Use of the frenectomy procedure in periodontics (unlike in orthodontic or pediatric applications) is limited because of the minimal increase in attached gingiva observed after postfrenectomy wound healing (Figure 4-6). Alveolar mucosa is characterized by a red color and a smooth surface and generally is loose and mobile, whereas attached gingiva is keratinized, pink, stippled, and firm, with no mobility (Figure 4-7).
Gingival surgery in the form of soft tissue augmentation is necessary under the following conditions:
• Marginal gingiva is inflamed.
• Bleeding or exudate is present at the sulcus/pocket.
• Obvious recession is present.
• Pulling of marginal tissue occurs with retraction of the lip.
• As determined by direct measurement, the sulcular depth in millimeters is subtracted from the keratinized zone of gingiva. At least 2 mm of “keratinized attached gingiva” should be present.
Frenectomy procedures with a laser are predictably successful so long as the following steps are incorporated:
1. Creation of a periosteal fenestration at the base of the frenectomy to prevent reattachment of fibers
2. Removal of all impeding muscle fibers
Figure 4-6 Immediate postoperative view of laser frenectomy site in a patient in whom the frenectomy was performed without consideration for the extent of gingival attachment, which was minimal to none. A mucogingival graft procedure or vestibuloplasty is indicated to gain an adequate amount of keratinized attached gingiva. Note hemostasis.
Figure 4-7 Comparison of alveolar mucosa and gingiva. Parameters of color, surface, and mobility are used in differentiating mucosa from gingiva. Mandibular left lateral incisor has a cleft that borders on alveolar mucosa. The level of inflammation makes discerning the level of attached gingiva difficult; this determination is best delayed until after health is achieved.
Parameter Alveolar Mucosa Gingivae
Color Red Coral pink
Surface Smooth Stippled
Mobility Loose Firm
All laser wavelengths can be used to perform a frenectomy successfully; however, depth of penetration for diode is much higher than for erbium or CO2 lasers, so settings must be monitored closely to prevent thermal damage to the underlying periosteum and bone. In some patients, topical anesthesia is sufficient to allow performance of a frenectomy, with excellent precision, and with less discomfort and shorter healing time than with conventional techniques. CO2 laser treatment for frenectomy provides better postoperative patient perceptions of control of pain and improved function than with the scalpel technique.
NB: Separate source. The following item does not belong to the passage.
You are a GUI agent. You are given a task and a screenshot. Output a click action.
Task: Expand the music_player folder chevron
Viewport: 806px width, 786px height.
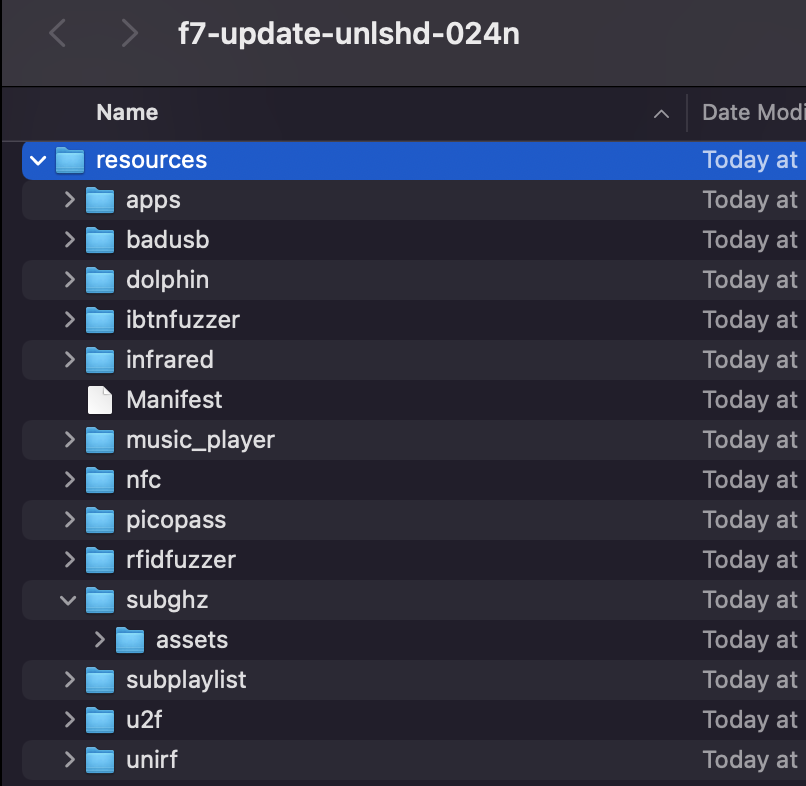(x=68, y=440)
Likewise, use of the Nd:YAG laser may result in less postoperative pain and fewer functional complications.
The technique for a laser frenectomy is similar to that using a blade (Figure 4-8). Local or topical anesthesia is administered. The clinician should first visualize the procedure by forming a mental outline of the incision. This incision begins at the coronal attachment; the laser tip is then moved unidirectionally, with tension achieved by pulling on the lip. With use of the correct parameters (spot size, power, hand speed), one pass of the laser should be sufficient to sever all of the fibers. If multiple passes are necessary, care must be taken to avoid excessive lateral thermal necrosis from reexposure of already-treated tissue. The laser incision is continued to undermine the muscle attachment until the periosteum is reached.
Figure 4-8 A, Preoperative view of frenum pull. B, Immediate postoperative view of laser frenectomy site. C, Postoperative view at 1 week. Note rapid healing.
To ensure minimal regrowth and prevent frenum“relapse”the periosteum should be fenestrated with a hand instrument. All lasers are effective for a frenectomy with settings suggested by the manufacturer. Care must be taken not to char the tissue, with consequent thermal tissue damage.
Clinical Tip
The greater the amount of tension placed on the frenum achieved by pulling on the lip, the faster the frenectomy proceeds.